Un examen plus attentif de la Gowers Review montre que ce commentaire ne portait pas sur une utilisation équitable ressemblant de près ou de loin à l’exemption pédagogique proposée par le projet de loi C-32, mais bien sur les droits transformationnels des œuvres relevant de la parodie et de la satire permettant de créer des œuvres qui «ne sont pas nécessairement des substituts d’œuvres existantes». Ce passage ne portait pas sur une utilisation équitable ressemblant de près ou de loin à l’exemption pédagogique proposée par le projet de loi C-32 et ne peut s’interpréter comme une approbation d’un droit général d’utilisation des œuvres. De fait, le rapport Gowers recommandait spécifiquement que les questions pédagogiques soient traitées par le biais d’amendements aux exceptions ciblées pour les établissements d’enseignement contenues dans le Copyright, Designs and Patents Act de 1988.  Même si le gouvernement britannique a toujours gardé un œil sur le système américain d’usage équitable,  aucun rapport gouvernemental n’en a recommandé l’adoption.

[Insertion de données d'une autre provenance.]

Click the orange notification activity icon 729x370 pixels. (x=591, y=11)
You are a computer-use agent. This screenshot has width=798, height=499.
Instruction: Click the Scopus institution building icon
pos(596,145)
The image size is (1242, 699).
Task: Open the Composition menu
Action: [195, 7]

10)               Comment satisfaire au mieux les intérêts des titulaires de droits et ceux des usagers ?

Certes, les batailles sur les ambiguïtés de l’utilisation équitable donnent lieu sur le plan juridique à des causes fascinantes. On doit cependant se demander si elles servent vraiment le système de droit d’auteur. Si le souhait du gouvernement est de favoriser l’implantation des nouvelles technologies dans le cadre pédagogique, la création d’exceptions ciblées, avec des buts spécifiques, serait un moyen plus prudent d’accommoder les droits actuels en matière d’utilisation équitable. C’est ainsi que le Canada a procédé antérieurement dans le cas des institutions d’enseignements, des  bibliothèques, des archives et des musées. L’Union européenne, avec laquelle le Canada tient d’importantes négociations commerciales, procède de la même façon, tout comme le font des lois d’importants pays du Commonwealth comme l’Australie (voir les parties VA et VB), la Nouvelle-Zélande (voir les sections 44-49) et le Royaume-Uni (voir les sections 32-36).

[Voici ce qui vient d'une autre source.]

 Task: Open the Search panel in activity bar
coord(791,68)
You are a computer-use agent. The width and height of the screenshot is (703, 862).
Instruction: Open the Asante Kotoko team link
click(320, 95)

En encadrant de telles exceptions, le gouvernement devrait reconnaître que les lois servent d’abord au public, ensuite aux avocats. Peu importe ce qu’il entend précisément par l’énoncé actuel «aux fins d’éducation», il doit être conscient que toute décision judiciaire fera son chemin dans des directives, des paraphrases et des légendes urbaines qui seront ou non dans le voisinage d’une interprétation correcte, Chaque interprétation ayant comme résultat la copie d’œuvres par des institutions ou des individus. Plus vagues sont les termes clés, plus grande est la possibilité que des copies soient faites que le Parlement ne souhaitait pas inclure dans la loi. C’est précisément pourquoi la Nouvelle-Zélande a rédigé son récent amendement de manière à être précis quant aux activités pédagogiques permises – et quant aux conditions requises pour profiter des bénéfices de cette exception – mais neutre à l’égard des mécanismes utilisés pour exercer ces activités. Une telle approche a beaucoup plus de chances de satisfaire aux exigences du test en trois étapes que l’approche à grands traits proposée par le projet de loi C-32.

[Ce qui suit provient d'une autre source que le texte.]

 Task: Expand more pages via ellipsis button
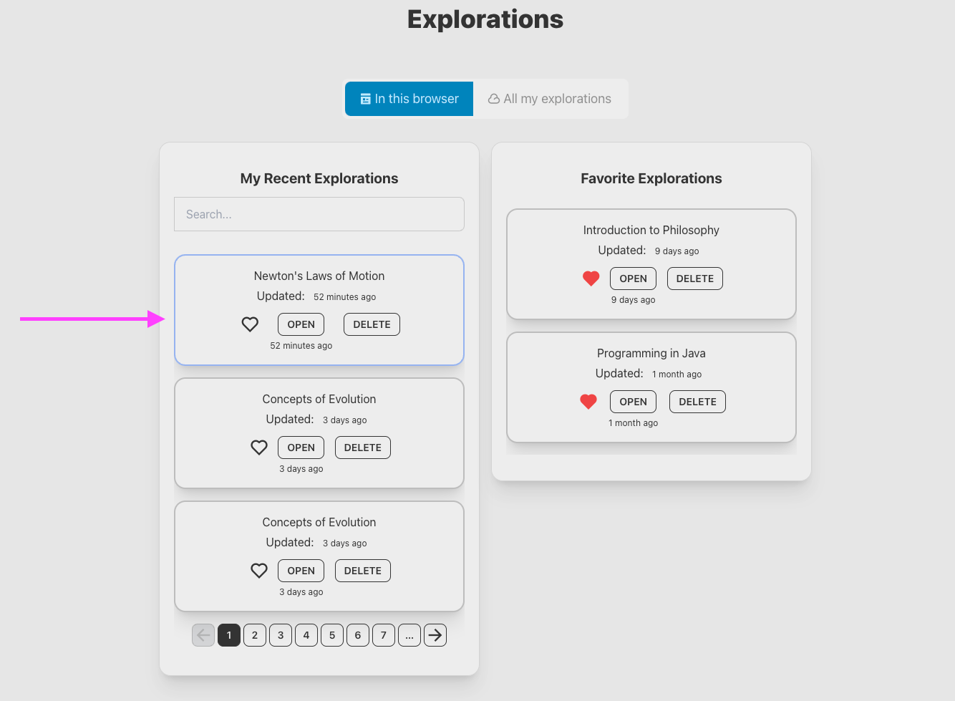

Pour atteindre les objectifs qu’il s’est fixés à travers ce mécanisme législatif plus raffiné, le Canada devrait s’engager à réviser ces exceptions ciblées lorsqu’elles tombent en désuétude. Une façon de garantir la mise à jour de ce type d’exceptions pourrait être de réglementer de manière précise les mécanismes d’application de ces exceptions ciblées, comme le Canada l’a déjà fait dans le cas de la tenue de registres pour les exceptions existantes pour l’éducation, les bibliothèques, les archives et les musées, de même que dans le cas de la gestion du régime de retransmission. Cela apaiserait les inquiétudes de plusieurs titulaires de droits et d’utilisateurs à l’égard de la lenteur de la réforme du droit d’auteur au Canada, incluant celle à l’égard des exceptions pédagogiques contenues dans la Loi sur le droit d’auteur.